As Judge Samuel Alito wrote for the 5-4 majority: “We have never upheld the constitutionality of a law that imposes different contribution limits for candidates who are competing against each other . . .”
But Davis v. FEC is noteworthy not so much for its answer as for the light it shines on the hidden agendas inside today’s mess of politicized campaign regulation.
The facts are plain. Jack Davis, a wealthy Democrat, challenged Republican incumbent Congressman Thomas Reynolds for the congressional seat in New York’s 26th district in 2004 and 2006. In both races, Davis spent more than $350,000 of his own money and outspent the incumbent. Incidentally, both times he lost narrowly.
Under the Millionaire’s Amendment provision of the nightmarish McCain-Feingold law, a candidate who spends $350,000 of his own money, and, under a complicated formula, is spending $350,000 more than the other candidate, triggers a brand new scheme of contribution limits. These new limits allow the lesser-funded candidate to raise contributions that the candidate, who is largely or entirely self-financing, cannot.
Back in 1976, in Buckley v. Valeo, the High Court “soundly rejected” a limit on how much any one person can spend on his or her own campaign. The Buckley decision erred, however, in otherwise upholding a congressionally mandated contribution limit. By the Constitution, Congress has no authority to regulate speech; just read the First Amendment. And, to takes speech public, it takes money. Often, lots of it. But the Court reasoned that the “burdens” the donation limits imposed on First Amendment rights were justified by the important governmental interest in combating corruption and the appearance of corruption.
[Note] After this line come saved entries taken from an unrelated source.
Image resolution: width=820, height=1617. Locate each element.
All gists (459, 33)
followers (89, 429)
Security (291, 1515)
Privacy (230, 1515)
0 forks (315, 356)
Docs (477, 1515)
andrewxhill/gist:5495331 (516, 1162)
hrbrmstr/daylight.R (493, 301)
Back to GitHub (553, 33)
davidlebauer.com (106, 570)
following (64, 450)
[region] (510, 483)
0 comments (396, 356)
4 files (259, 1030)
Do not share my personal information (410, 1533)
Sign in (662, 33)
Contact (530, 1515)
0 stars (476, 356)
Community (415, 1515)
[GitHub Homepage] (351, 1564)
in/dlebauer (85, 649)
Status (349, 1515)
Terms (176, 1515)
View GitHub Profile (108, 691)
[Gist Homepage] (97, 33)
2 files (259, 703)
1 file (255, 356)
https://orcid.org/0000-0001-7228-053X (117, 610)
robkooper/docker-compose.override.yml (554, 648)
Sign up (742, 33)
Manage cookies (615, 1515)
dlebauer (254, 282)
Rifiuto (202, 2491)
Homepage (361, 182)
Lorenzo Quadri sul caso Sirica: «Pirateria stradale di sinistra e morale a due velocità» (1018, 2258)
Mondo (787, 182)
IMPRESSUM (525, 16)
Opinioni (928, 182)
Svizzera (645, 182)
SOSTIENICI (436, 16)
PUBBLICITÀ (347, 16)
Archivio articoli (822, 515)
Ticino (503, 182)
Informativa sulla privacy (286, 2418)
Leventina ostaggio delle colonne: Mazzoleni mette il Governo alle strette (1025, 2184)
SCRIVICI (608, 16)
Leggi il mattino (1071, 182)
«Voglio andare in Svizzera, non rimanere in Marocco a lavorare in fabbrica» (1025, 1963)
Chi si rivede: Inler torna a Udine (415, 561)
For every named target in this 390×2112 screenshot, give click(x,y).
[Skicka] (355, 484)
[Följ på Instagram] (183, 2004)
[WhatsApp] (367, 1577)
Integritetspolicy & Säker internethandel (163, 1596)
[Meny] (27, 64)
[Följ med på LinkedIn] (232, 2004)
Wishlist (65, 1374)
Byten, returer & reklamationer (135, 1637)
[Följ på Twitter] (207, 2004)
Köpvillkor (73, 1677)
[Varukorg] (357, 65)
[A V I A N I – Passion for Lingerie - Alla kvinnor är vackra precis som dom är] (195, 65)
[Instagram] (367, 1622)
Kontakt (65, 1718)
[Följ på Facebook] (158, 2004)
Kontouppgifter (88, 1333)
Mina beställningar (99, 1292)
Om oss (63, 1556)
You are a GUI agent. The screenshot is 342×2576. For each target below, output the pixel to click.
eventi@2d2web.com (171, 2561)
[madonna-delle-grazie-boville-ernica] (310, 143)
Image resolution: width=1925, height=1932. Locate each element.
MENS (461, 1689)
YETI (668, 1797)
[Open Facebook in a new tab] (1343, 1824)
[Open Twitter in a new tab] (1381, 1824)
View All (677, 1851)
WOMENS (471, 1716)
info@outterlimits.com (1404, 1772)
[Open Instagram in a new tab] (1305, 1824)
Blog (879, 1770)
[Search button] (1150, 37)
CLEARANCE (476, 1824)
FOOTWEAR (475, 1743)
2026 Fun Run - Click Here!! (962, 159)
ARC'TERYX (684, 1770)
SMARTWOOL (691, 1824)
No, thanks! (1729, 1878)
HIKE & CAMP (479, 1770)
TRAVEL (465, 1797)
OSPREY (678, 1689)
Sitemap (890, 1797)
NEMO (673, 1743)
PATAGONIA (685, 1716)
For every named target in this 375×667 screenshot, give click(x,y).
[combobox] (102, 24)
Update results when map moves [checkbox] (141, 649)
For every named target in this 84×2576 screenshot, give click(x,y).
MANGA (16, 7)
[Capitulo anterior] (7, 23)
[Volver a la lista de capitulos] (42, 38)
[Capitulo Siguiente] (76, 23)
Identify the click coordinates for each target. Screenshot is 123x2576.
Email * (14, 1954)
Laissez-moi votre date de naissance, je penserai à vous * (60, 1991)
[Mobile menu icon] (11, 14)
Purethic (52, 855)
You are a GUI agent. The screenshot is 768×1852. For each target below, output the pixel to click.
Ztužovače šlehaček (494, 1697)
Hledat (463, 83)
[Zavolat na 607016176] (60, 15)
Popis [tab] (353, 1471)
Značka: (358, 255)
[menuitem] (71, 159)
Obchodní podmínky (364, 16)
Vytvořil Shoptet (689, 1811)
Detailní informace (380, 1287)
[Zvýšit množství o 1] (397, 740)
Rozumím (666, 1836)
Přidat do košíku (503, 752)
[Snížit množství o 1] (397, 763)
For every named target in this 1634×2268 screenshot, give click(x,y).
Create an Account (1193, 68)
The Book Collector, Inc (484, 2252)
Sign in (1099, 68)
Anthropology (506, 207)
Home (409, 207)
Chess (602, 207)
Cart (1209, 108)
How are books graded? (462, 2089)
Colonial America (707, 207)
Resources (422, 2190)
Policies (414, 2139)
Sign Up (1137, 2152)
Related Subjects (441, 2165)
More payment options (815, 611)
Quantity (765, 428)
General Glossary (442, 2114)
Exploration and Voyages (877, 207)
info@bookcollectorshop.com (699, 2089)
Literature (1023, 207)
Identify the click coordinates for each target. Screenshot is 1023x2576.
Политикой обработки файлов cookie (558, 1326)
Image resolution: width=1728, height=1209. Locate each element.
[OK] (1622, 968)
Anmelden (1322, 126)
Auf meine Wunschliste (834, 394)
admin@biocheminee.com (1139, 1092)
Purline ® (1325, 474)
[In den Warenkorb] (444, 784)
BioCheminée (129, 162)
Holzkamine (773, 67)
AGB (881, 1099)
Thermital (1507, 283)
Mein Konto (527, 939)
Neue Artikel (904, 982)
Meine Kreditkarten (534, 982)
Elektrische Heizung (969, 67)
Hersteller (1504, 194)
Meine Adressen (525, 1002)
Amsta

Now, granted, combating corruption is good. The appearance of corruption? Subjective . . . and inevitable, given the lack of practical limits on busybodying by government in private affairs. So, it’s hardly a proper basis for lawmaking. But the alleged specific “interest” is less problematic than the implied sleight-of-hand conception of rights. The Bill of Rights was intended to draw a clear line over which government power could not reach, while the Court’s method of weighing First Amendment issues reduces it to a flimsy compact that can be abrogated by government at any time.
Imagine going to your car dealership and seeking repair of a part under warranty, only to be told that the mechanic is weighing your right under the warranty against their compelling business interest. That, in essence, is the conventional judicial wisdom.
Buckley allowed Congress’s nose inside the tent. Since then, incumbents in Congress have been regulating the speech of their political opponents. Take a step back and consider: Why was there a Millionaire’s Amendment?
Campaign finance laws have long worked to the advantage of incumbents. This provision was no different. Incumbents in Congress wanted to blunt one of the few threats they face: a well-financed opponent. Disclosure laws already make it risky for any citizen or interest group to contribute to a challenger. Congress sought to tamp down on a remaining source for real financial competition. It is telling that even self-financing multi-millionaire challengers have a hard time defeating entrenched incumbents.
That’s why it seemed almost laughable to read Justice John Paul Stevens dissent, where he wrote that Congress was “motivated by proper and weighty goals.” Stevens went on to argue that limits on the quantity of speech were not only constitutionally permissible, but warranted.
Stevens compared voters to judges, explaining that judges are able to limit the time for argument in a case and the page length of legal briefs. He argued this allowed for greater deliberation. “It seems to me that Congress is entitled to make the judgment that voters deserve the same courtesy and the same opportunity to reflect as judges,” he wrote, “flooding the airwaves with slogans and sound-bites may well do more to obscure the issues than to enlighten listeners.”
Stevens and the speech-police style reformers first argued that there was too much money in politics. Now their true position emerges: There is too much speech.
Our problem, of course, is the very opposite of too much speech. It's too much government. And the way to start peeling back government is to enforce, once again, our basic rights, our rights as individuals.
The individual has an inalienable right to defend himself, and thus to keep, and if necessary, bear arms. Last week’s 5-4 Court ruling merely acknowledged that the prose of the Second Amendment addresses this right. And so must government.
Likewise, the individual has an inalienable right to speak out — especially politically. This can hardly co-exist with a Congress (made up of career politicians) micro-managing the finance rules for themselves and their opponents’ campaigns.
Last week’s Davis decision may not have been as sweeping as Heller, but it did two important things:
1. It lessened the control McCain-Feingold has on our political discourse, weakening incumbents’ ability to ride herd over the democratic process, and
2. It showed just how far the unconstitutional restriction of political speech has come, and how frighteningly far its supporters would like to go.